Économie du secteur : la demande de contenus pousse l’intégration verticale

Le marché français de la production audiovisuelle a généré environ 4,5 milliards d’euros en 2023, avec une progression estimée à près de 5 pour cent. La filière culture et communication pèse environ 2,3 pour cent du PIB et emploie plus de 600 000 personnes, attestant d’un rôle macroéconomique significatif (Ministère de la Culture, Chiffres clés 2024).

Dans cet environnement, l’intégration verticale gagne du terrain. Contrôler la matière première éditoriale, son traitement, ses droits et sa distribution devient un avantage compétitif. À ce titre, l’ancrage de Chouet’Press dans la photo people, couplé à la capacité documentaire d’1827, offre à Nice-Matin une chaîne de valeur complète qui s’étend de la capture à la syndication internationale.
════════
▶ _DÉTAIL DE LA TÂCHE_:
Réécrivez l’extrait sur l’économie du secteur audiovisuel, de « Économie du secteur » à « Chiffres clés 2024). », en changeant « progression » en « hausse ».

▶ _DONNÉES FOURNIES_:
════════
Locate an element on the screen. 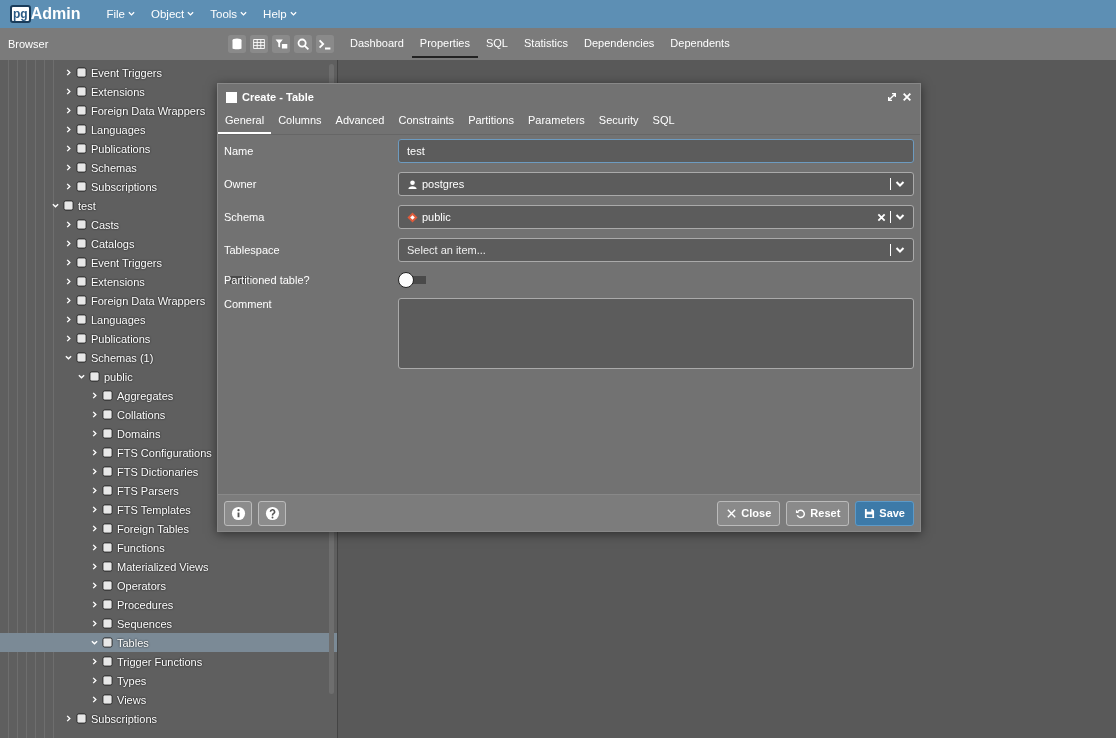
════════
▶ _RÉSULTAT OBTENU_:
Économie du secteur : la demande de contenus pousse l’intégration verticale

Le marché français de la production audiovisuelle a généré environ 4,5 milliards d’euros en 2023, avec une hausse estimée à près de 5 pour cent. La filière culture et communication pèse environ 2,3 pour cent du PIB et emploie plus de 600 000 personnes, attestant d’un rôle macroéconomique significatif (Ministère de la Culture, Chiffres clés 2024).